Quick answer

RAG stands for Retrieval Augmented Generation. It is a technique where an AI looks up relevant information before answering your question — rather than relying only on what it memorised during training. The result is more accurate, up-to-date answers with fewer hallucinations.

One of the biggest criticisms of AI chatbots is that they make things up — they "hallucinate" facts with complete confidence. RAG is the most practical solution to this problem, and it is now used in virtually every enterprise AI application. Here is exactly how it works.

The problem RAG solves

Standard AI models like ChatGPT know only what they learned during training. Think of them like a very well-read person who has not read any news in the past year and cannot look anything up. They can discuss ideas brilliantly, but if you ask about yesterday's stock price or a document they have never seen, they are guessing.

How RAG works — step by step

  • 1. You ask the AI a question
  • 2. Before generating an answer, the AI searches a knowledge base (documents, databases, websites)
  • 3. It retrieves the most relevant chunks of information
  • 4. It then generates its answer using both its training AND the retrieved information
  • 5. It can cite the specific sources it used

The "retrieval" part is like giving the AI a Google search before answering. The "generation" part is the AI writing a clear response based on what it found. Combined, they are much more accurate than either alone.

A real-world analogy

Imagine asking a question to two different people. Person A has an excellent memory and general knowledge but cannot look anything up. Person B has the same knowledge AND can search the company's document library before answering. Person B will almost always give you a more accurate, relevant answer. RAG turns AI into Person B.
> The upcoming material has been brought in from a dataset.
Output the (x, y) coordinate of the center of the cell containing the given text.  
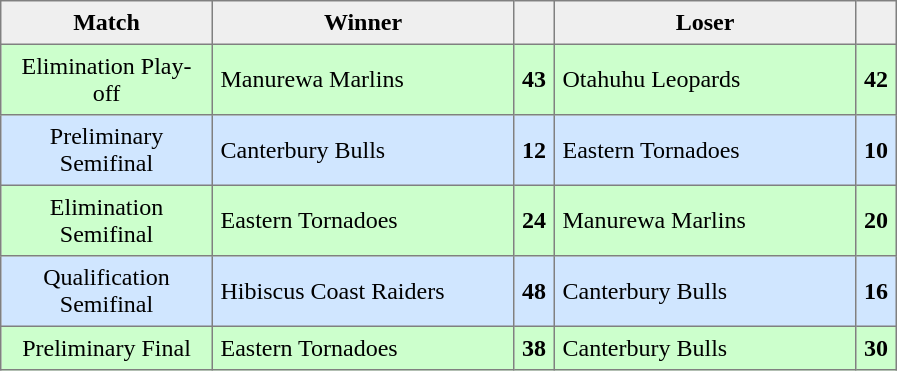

Where you already encounter RAG

  • Perplexity AI — cites web sources for every answer
  • ChatGPT with browsing enabled — retrieves web results before answering
  • Microsoft Copilot — retrieves from your company's internal documents
  • Customer support chatbots that know about your specific product
  • Any AI tool that can "chat with your PDF" or "ask questions about your documents"

Why this matters for businesses: RAG is how companies safely deploy AI on their proprietary data — product manuals, internal policies, customer records — without retraining the entire model. It is the dominant architecture for enterprise AI in 2026.

Does RAG eliminate hallucinations?

It reduces them significantly, but does not eliminate them. The AI can still misinterpret retrieved documents, or the retrieved documents themselves might be wrong. RAG is a major improvement — not a complete cure. Always verify important facts, even when an AI cites sources.

Bottom line

RAG is one of the most important practical AI techniques of the past two years. It is why modern AI tools are much more accurate than the early versions of ChatGPT. If you are building anything with AI, understanding RAG puts you well ahead of most people in the room.